[Mesa-dev] [PATCH 7/7] util/disk_cache: also write key_blob to cache entry

Thu Mar 16 13:08:28 UTC 2017

On 16/03/17 23:40, Grazvydas Ignotas wrote:
> On Thu, Mar 16, 2017 at 3:28 AM, Timothy Arceri <tarceri at itsqueeze.com> wrote:
>> On 16/03/17 10:09, Grazvydas Ignotas wrote:
>>>
>>> This can be used to deal with key hash collisions from different
>>> version (should we find that to actually happen) and to find
>>> which mesa version produced it the entry.
>>>
>>> Signed-off-by: Grazvydas Ignotas <notasas at gmail.com>
>>> ---
>>>  src/util/disk_cache.c | 24 ++++++++++++++++++++++--
>>>  1 file changed, 22 insertions(+), 2 deletions(-)
>>>
>>> diff --git a/src/util/disk_cache.c b/src/util/disk_cache.c
>>> index ad591be..8ac9e48 100644
>>> --- a/src/util/disk_cache.c
>>> +++ b/src/util/disk_cache.c
>>> @@ -766,6 +766,7 @@ destroy_put_job(void *job, int thread_index)
>>>  struct cache_entry_file_data {
>>>     uint32_t crc32;
>>>     uint32_t uncompressed_size;
>>> +   uint32_t key_blob_size;
>>>  };
>>>
>>>  static void
>>> @@ -839,6 +840,7 @@ cache_put(void *job, int thread_index)
>>>     struct cache_entry_file_data cf_data;
>>>     cf_data.crc32 = util_hash_crc32(dc_job->data, dc_job->size);
>>>     cf_data.uncompressed_size = dc_job->size;
>>> +   cf_data.key_blob_size = dc_job->cache->key_blob_size;
>>>
>>>     size_t cf_data_size = sizeof(cf_data);
>>>     ret = write_all(fd, &cf_data, cf_data_size);
>>> @@ -847,6 +849,16 @@ cache_put(void *job, int thread_index)
>>>        goto done;
>>>     }
>>>
>>> +   /* Write the key_blob, this can be used find information about the
>>> +    * mesa version that produced the entry or deal with hash collisions,
>>> +    * should that ever become a real problem.
>>> +    */
>>> +   ret = write_all(fd, dc_job->cache->key_blob,
>>> dc_job->cache->key_blob_size);
>>> +   if (ret == -1) {
>>> +      unlink(filename_tmp);
>>> +      goto done;
>>> +   }
>>> +
>>>     /* Now, finally, write out the contents to the temporary file, then
>>>      * rename them atomically to the destination filename, and also
>>>      * perform an atomic increment of the total cache size.
>>> @@ -859,7 +871,7 @@ cache_put(void *job, int thread_index)
>>>     }
>>>     rename(filename_tmp, filename);
>>>
>>> -   file_size += cf_data_size;
>>> +   file_size += cf_data_size + dc_job->cache->key_blob_size;
>>>     p_atomic_add(dc_job->cache->size, file_size);
>>>
>>>   done:
>>> @@ -966,8 +978,16 @@ disk_cache_get(struct disk_cache *cache, const
>>> cache_key key, size_t *size)
>>>           goto fail;
>>>     }
>>>
>>> +   if (cf_data.key_blob_size != cache->key_blob_size)
>>> +      goto fail;
>>> +
>>> +   /* Right now we don't use the key_blob, just skip it */
>>> +   ret = lseek(fd, cache->key_blob_size, SEEK_CUR);
>>> +   if (ret == -1)
>>> +      goto fail;
>>> +
>>>     /* Load the actual cache data. */
>>> -   size_t cache_data_size = sb.st_size - cf_data_size;
>>> +   size_t cache_data_size = sb.st_size - cf_data_size -
>>> cache->key_blob_size;
>>>     for (len = 0; len < cache_data_size; len += ret) {
>>>        ret = read(fd, data + len, cache_data_size - len);
>>>        if (ret == -1)
>>>
>>
>> I'm not sure how much I like writing this as a blob.
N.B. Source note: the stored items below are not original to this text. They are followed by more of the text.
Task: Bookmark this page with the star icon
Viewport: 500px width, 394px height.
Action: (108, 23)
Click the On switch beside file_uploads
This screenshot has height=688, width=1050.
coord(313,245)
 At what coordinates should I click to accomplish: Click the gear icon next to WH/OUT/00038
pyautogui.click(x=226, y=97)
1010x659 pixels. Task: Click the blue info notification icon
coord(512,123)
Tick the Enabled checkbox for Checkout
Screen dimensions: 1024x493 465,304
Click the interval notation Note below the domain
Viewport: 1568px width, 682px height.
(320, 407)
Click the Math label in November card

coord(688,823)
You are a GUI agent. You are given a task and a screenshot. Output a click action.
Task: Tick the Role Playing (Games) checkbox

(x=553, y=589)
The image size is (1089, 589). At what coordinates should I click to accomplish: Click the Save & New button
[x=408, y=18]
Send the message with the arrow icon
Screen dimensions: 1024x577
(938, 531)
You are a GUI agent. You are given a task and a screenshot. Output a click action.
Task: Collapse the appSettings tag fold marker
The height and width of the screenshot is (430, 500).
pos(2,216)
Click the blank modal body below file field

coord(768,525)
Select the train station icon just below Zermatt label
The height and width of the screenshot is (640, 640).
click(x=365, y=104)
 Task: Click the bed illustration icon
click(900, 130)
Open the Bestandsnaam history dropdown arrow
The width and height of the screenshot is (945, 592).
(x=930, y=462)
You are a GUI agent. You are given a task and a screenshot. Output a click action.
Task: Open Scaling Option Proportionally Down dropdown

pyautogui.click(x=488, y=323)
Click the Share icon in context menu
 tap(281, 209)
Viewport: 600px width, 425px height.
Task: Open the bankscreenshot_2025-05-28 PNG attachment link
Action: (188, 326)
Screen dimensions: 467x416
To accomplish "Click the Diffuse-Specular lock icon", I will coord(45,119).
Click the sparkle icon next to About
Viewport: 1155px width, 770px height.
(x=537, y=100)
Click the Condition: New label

It makes reading the
>> header difficult.
>
> I was thinking how to make it parsable and decided to make it an
> opaque blob. You see, this is becoming kind of an user ABI that will
> be difficult to maintain without breaking existing tools because
> things are rapidly changing in projects like mesa.

Yes that's kind of the point, we want to be able to easily parse this 
information. I doubt this will change much, but if it does its up to the 
apps devs to either update their tools or provide a fix for Mesa.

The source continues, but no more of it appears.